**PASSAGE SHOWN:**
The small-scale, remote-controlled drones are still being refined. They are light enough to be launched by hand and fly a pre-programmed route of up to 20km (12.5 miles), filming the ground below with stills or video camera.
Operational costs are minimal. Electric batteries drive the aircraft, rechargeable from the grid in about half an hour. That should make them affordable for conservationists in developing countries where budgets for wildlife protection tend to be modest.
"The whole idea," Dr Wich said, "is that people can run them for very low cost."
Test flights have just been completed in Nepal. Next comes training. Operational use should start in a few months' time.
Success in Nepal could help to kindle interest elsewhere. The drones were first used, with success, in Indonesia to track orangutans and other vulnerable species and to monitor deforestation.
Drones may also help with the broader issue of habitat destruction.
Regular flights can monitor changes to park boundaries, for example, and help in the long-term battle against encroachment.

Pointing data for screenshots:
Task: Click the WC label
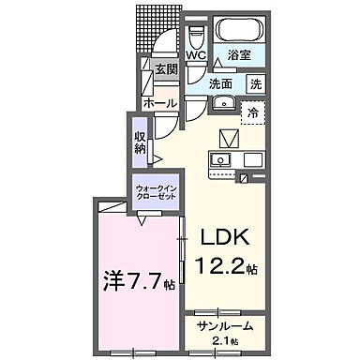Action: [196, 55]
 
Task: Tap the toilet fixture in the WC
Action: [196, 38]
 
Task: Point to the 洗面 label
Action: [221, 83]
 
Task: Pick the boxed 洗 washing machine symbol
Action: [255, 83]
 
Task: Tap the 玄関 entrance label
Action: [166, 69]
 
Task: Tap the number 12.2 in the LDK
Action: [219, 264]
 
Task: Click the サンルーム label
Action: [221, 326]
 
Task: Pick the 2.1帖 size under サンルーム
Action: [223, 340]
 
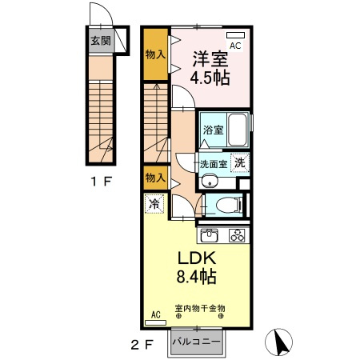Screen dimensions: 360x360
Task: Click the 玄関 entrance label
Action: [x=101, y=41]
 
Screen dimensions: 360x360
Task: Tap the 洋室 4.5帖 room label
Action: [x=210, y=68]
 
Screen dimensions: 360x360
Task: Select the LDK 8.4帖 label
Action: [x=197, y=267]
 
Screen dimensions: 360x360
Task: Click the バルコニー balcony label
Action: [x=197, y=342]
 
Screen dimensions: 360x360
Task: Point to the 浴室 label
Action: [x=214, y=130]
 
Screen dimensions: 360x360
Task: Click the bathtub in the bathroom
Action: [x=238, y=130]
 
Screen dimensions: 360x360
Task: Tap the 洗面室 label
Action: [x=214, y=164]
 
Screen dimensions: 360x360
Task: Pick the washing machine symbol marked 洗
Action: [x=240, y=162]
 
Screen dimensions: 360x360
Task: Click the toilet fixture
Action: [x=229, y=206]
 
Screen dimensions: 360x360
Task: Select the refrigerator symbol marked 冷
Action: [x=154, y=204]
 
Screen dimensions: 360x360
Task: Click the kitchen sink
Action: [x=210, y=235]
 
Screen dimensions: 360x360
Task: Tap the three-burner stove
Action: [x=237, y=235]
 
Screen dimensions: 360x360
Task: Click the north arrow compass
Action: [x=278, y=342]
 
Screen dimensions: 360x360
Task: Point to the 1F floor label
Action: [x=101, y=182]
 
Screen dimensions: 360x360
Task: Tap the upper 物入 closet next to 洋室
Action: [x=156, y=54]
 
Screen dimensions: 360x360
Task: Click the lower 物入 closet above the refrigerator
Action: [x=156, y=178]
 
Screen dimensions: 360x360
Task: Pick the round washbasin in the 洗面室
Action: [x=210, y=181]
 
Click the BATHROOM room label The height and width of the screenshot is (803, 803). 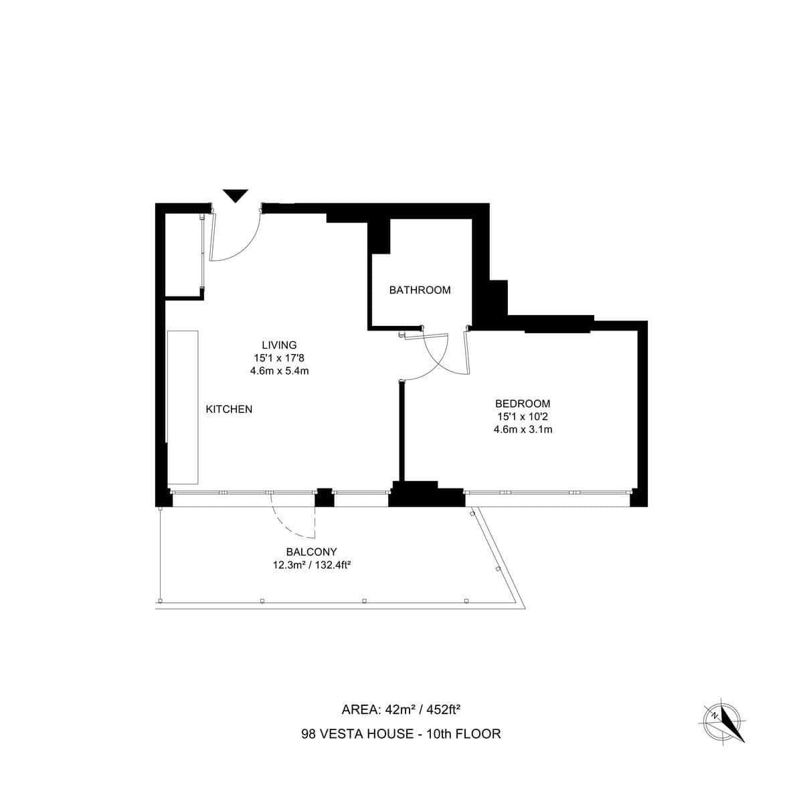tap(420, 290)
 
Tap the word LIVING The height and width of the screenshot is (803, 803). tap(279, 345)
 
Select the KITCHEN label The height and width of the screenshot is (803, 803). tap(229, 409)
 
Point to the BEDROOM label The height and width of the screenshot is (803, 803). tap(523, 404)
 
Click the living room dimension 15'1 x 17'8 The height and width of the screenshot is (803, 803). tap(279, 358)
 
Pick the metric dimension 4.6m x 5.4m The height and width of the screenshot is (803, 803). tap(279, 370)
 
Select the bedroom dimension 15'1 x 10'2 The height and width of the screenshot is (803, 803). tap(523, 416)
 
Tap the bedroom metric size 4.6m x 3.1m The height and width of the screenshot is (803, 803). tap(523, 429)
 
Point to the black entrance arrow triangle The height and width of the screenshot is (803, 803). tap(235, 195)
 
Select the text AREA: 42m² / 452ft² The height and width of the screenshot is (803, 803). tap(401, 709)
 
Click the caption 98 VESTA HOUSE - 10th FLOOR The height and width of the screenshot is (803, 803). tap(401, 733)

**OBJECTIVE:** Continue the passage on conservation drones, picking up after its final sentence about park boundaries and encroachment.

**RESPONSE:**
I found two versions of a promotional video filmed from a conservation drone. One includes the buzz-saw-like audio of the aircraft’s motor, which is pretty annoying. There’s a different version with a dubbed guitar soundtrack, which you will find below:
For those of you – like me – who are drone dweebs, there's a website about conservation drones, which states:
“The mission of this website is to share our knowledge for building low-cost Conservation Drones to help conservation workers and researchers in developing countries do their jobs a lot more effectively and cost efficiently.
“Of course, we recognize that there are highly sophisticated commercial UAV systems in the market and in use by the military, agricultural industry, and even the film industry. But most of them cost tens of thousands of dollars. Instead, we choose to adapt an autopilot system developed by an online community of hobbyists and developers (diydrones.com) to build our Conservation Drones..”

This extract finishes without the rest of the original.